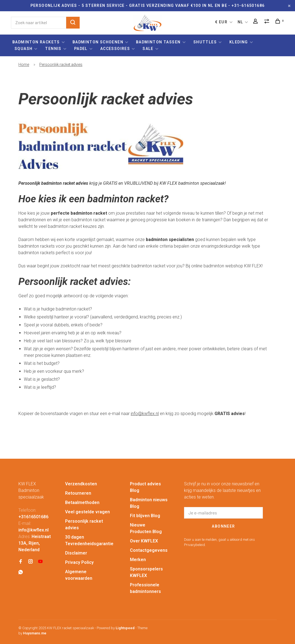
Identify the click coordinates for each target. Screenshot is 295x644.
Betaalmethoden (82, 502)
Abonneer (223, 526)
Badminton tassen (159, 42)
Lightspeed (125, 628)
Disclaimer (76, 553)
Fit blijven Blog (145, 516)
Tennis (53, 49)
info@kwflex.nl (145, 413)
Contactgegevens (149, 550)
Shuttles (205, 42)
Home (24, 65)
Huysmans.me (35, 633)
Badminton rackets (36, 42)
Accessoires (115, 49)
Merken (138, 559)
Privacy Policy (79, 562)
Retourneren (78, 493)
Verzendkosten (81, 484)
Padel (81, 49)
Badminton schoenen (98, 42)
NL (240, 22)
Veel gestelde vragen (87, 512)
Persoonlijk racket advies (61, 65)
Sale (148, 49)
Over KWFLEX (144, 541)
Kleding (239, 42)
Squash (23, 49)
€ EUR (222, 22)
...
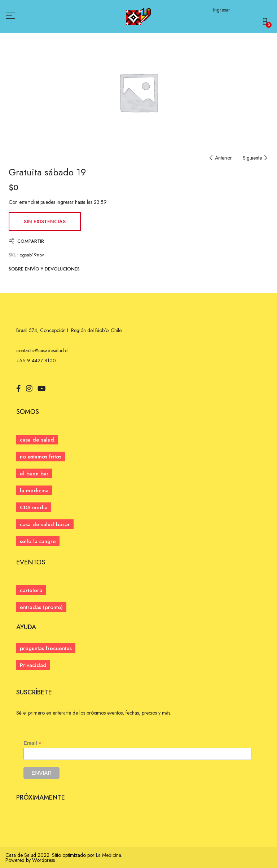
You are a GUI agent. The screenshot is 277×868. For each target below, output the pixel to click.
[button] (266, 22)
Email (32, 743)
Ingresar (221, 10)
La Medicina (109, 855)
--
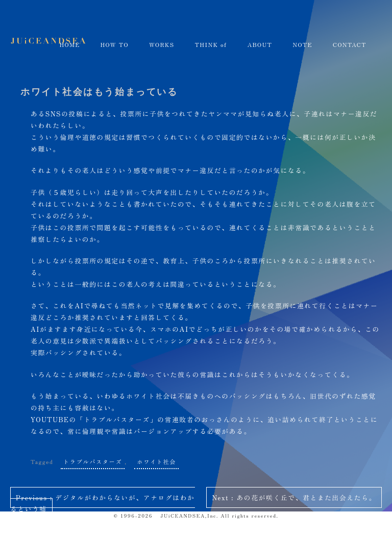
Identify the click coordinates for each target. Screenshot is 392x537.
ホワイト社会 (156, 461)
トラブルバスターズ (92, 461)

> _Short exercise_
Rewrite the material above as a JSON list of strings, with one string per line and any blank lines dropped. Begin at the line that contains "Screenshot is 295x644." and stop after the line that contains "Merken (138, 559)".

> _Task response_
[
  "Identify the click coordinates for each target. Screenshot is 295x644.",
  "Betaalmethoden (82, 502)",
  "Abonneer (223, 526)",
  "Badminton tassen (159, 42)",
  "Lightspeed (125, 628)",
  "Disclaimer (76, 553)",
  "Fit blijven Blog (145, 516)",
  "Tennis (53, 49)",
  "info@kwflex.nl (145, 413)",
  "Contactgegevens (149, 550)",
  "Shuttles (205, 42)",
  "Home (24, 65)",
  "Huysmans.me (35, 633)",
  "Badminton rackets (36, 42)",
  "Accessoires (115, 49)",
  "Merken (138, 559)"
]